A Midsummer Night’s Dream, 1989Oil on canvas, 139 x 153cm
Creffield adored with a passion both Benjamin Britten’s great opera, A Midsummer Night’s Dream, and Shakespeare’s play. Both are hymns to the comedy and glory of love. Creffield was commissioned by friends to make a painting on the subject of the Dream. Working on the painting, he found his way back to Greek sculpture (the play is set outside Athens) and to medieval painting. As he grew older he would often say that the traditions of Renaissance painting were too narrow, with medieval art undervalued. He loved the way medieval painters would place figures on the canvas, one above the other, indifferent to realism. In the top right of this work is Shakespeare as the moon, at top left Elizabeth, the Virgin Queen; below them are the lovers. Like a medieval painter, Creffield moves ‘carelessly’ across idioms – look at the masks of the aristocratic Theseus and Hippolyta at the heart of the painting.
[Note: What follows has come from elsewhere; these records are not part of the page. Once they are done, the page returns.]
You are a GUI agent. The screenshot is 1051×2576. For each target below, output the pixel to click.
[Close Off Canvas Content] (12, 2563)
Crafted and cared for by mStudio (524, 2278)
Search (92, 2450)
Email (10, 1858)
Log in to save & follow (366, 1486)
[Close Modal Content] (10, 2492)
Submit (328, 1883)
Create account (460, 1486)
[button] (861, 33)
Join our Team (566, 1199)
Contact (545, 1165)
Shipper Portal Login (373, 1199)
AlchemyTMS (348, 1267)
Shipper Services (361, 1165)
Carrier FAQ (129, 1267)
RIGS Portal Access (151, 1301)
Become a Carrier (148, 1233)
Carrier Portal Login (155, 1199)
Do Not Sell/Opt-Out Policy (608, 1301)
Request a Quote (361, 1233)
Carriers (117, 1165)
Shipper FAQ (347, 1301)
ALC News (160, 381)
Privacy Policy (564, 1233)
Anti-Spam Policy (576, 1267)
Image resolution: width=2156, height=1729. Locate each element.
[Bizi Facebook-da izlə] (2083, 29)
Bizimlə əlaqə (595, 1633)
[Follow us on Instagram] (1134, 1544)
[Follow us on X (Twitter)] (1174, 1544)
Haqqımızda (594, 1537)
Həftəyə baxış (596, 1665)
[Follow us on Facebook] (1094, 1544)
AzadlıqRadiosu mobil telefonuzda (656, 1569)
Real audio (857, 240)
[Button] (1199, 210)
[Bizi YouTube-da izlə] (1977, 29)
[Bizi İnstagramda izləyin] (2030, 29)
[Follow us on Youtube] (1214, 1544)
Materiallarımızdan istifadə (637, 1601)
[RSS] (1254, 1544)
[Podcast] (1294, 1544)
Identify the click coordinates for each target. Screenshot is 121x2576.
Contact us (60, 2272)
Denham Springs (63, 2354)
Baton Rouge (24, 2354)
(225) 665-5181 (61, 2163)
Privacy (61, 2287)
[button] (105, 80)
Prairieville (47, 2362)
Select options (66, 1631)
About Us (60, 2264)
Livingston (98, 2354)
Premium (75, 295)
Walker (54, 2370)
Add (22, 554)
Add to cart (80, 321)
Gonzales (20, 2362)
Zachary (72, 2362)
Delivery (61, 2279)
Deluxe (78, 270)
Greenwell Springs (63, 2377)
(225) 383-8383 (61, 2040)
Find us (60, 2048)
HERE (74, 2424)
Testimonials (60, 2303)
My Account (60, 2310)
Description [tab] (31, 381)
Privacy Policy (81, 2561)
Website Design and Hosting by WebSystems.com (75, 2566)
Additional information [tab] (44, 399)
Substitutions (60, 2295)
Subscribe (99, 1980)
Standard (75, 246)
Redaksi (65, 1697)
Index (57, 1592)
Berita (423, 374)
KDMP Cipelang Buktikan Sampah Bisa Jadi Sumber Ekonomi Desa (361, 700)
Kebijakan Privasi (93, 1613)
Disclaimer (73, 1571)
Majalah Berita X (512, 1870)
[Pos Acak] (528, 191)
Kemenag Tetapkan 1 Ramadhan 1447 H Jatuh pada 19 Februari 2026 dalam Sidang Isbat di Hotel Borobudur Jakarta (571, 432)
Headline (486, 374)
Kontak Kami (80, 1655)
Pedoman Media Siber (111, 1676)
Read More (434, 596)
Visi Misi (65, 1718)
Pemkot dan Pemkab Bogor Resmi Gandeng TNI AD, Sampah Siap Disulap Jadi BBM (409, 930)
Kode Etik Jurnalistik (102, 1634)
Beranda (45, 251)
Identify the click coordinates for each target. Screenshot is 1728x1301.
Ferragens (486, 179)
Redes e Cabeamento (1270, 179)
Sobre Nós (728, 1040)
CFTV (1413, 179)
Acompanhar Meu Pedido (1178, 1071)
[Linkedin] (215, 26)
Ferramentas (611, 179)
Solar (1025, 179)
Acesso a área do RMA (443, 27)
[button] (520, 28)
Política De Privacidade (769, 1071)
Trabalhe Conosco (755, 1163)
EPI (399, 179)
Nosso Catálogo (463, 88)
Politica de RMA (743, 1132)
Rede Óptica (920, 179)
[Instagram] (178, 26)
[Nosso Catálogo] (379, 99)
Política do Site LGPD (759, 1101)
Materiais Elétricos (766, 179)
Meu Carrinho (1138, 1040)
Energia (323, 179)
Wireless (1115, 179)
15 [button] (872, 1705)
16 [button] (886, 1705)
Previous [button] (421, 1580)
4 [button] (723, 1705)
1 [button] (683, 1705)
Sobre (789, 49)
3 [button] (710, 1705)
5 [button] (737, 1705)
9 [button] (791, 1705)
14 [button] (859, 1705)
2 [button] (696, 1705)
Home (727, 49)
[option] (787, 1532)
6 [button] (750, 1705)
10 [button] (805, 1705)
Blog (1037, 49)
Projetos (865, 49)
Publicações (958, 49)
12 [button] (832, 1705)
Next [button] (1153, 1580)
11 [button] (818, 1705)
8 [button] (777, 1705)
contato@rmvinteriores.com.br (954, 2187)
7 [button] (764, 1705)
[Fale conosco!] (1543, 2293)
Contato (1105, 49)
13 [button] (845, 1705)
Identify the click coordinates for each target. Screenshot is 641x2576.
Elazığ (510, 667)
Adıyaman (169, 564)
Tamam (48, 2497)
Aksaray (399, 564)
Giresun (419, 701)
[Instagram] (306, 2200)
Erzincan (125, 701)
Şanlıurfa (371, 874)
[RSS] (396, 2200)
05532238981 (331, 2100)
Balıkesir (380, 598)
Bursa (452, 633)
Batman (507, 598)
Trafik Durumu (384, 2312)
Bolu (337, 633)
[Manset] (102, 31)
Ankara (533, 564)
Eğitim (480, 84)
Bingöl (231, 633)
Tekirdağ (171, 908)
Jerusalem – Mount of Olives, 1994Oil on canvas, 64 x 76cm
The Jerusalem oils (and associated drawings) date from a very fertile period of Creffield’s career. When he made his first trip to Jerusalem in 1993, he had recently completed two landmark commissions – from the Arts Council to draw all of England’s gothic cathedrals in the late 1980s, and from the National Trust to work at Petworth in the early ’90s. He would soon go on to another prestigious National Trust commission at Orford Ness. Creffield travelled to Jerusalem to accompany a British Council exhibition in which he was included – ‘British Figurative Art of the Twentieth Century’, curated by James Hyman. In 2011 he wrote about the particular issues of depicting Jerusalem: ‘The problem is that Jerusalem is more than a city, it is a spiritual home…. It is both an actual place but also part of their (Jewish, Christian and Muslim) faith, imagination and dreams – dreams of the past and even hopes of the future.’ As ever, Creffield approached his subject with care, sympathy and intelligence.
Nelson (Midshipman), 2005Oil on canvas, 60 x 50cm
Creffield’s voracious appetite for history led him to inhabit many worlds over the course of his life and career. But the turn of the 19th century – the Romantic era – was always an especially happy hunting ground. He adored (and to some extent modelled himself upon) J.M.W. Turner and William Blake; he obtained a cast of Blake’s life mask, which led to an exquisite series of improvisations in oil and charcoal.
In 2005, Horatio Nelson was his obsession; Creffield made himself a midshipman’s hat to mimic that worn by the Admiral in his younger years, and the self-portraits he made while wearing it must rank among the strangest and most haunting works he ever produced. In this work, the questioning eyes of the schematically-rendered face leap out from a wild textural whorl of navies, creams and daffodil yellows. As in the poems of Blake, Innocence meets Experience.